▸ **STATED TASK**
Rewrite the lines from the start through the line containing "(x=327, y=208)", requests included, and shift every coordinate in the answers by -131. Leave the pictures out.
»»
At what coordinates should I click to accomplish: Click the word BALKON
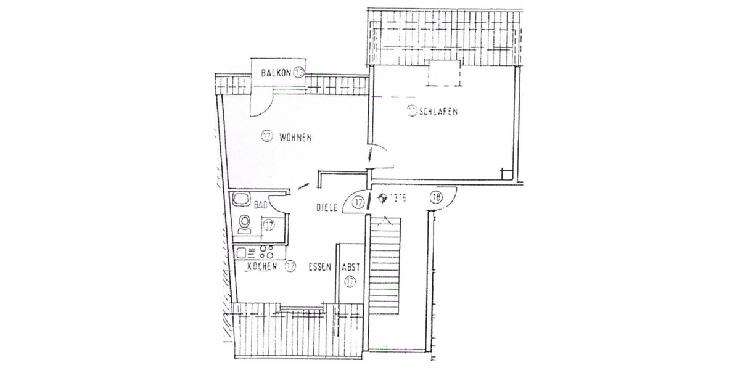(x=276, y=73)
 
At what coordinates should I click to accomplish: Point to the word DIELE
(x=327, y=208)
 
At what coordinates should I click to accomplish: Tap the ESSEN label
(x=321, y=267)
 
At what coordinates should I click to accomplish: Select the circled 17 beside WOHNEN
(x=266, y=137)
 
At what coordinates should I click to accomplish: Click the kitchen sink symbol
(x=241, y=252)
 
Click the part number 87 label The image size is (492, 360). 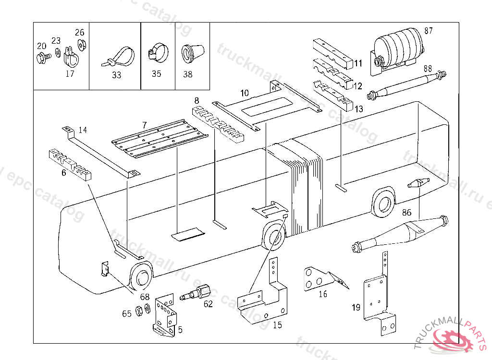429,31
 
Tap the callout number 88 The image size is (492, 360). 428,69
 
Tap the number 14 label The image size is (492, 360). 83,130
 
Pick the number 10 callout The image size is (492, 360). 245,93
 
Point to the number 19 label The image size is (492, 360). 356,308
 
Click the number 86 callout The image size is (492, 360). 406,212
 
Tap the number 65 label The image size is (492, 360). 126,314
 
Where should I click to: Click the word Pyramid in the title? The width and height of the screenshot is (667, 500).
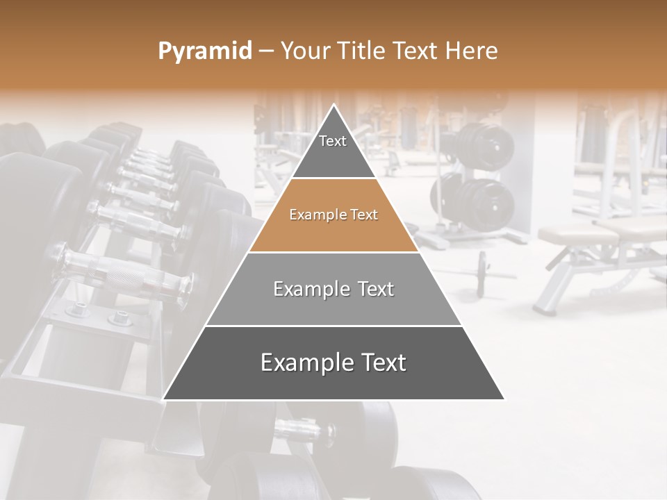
««
▸ **EXERCISE RESULT**
At what coordinates should I click to accomplish: Click the word BALKON
(x=145, y=-58)
 
At what coordinates should I click to accomplish: Point to the word DIELE
(x=196, y=77)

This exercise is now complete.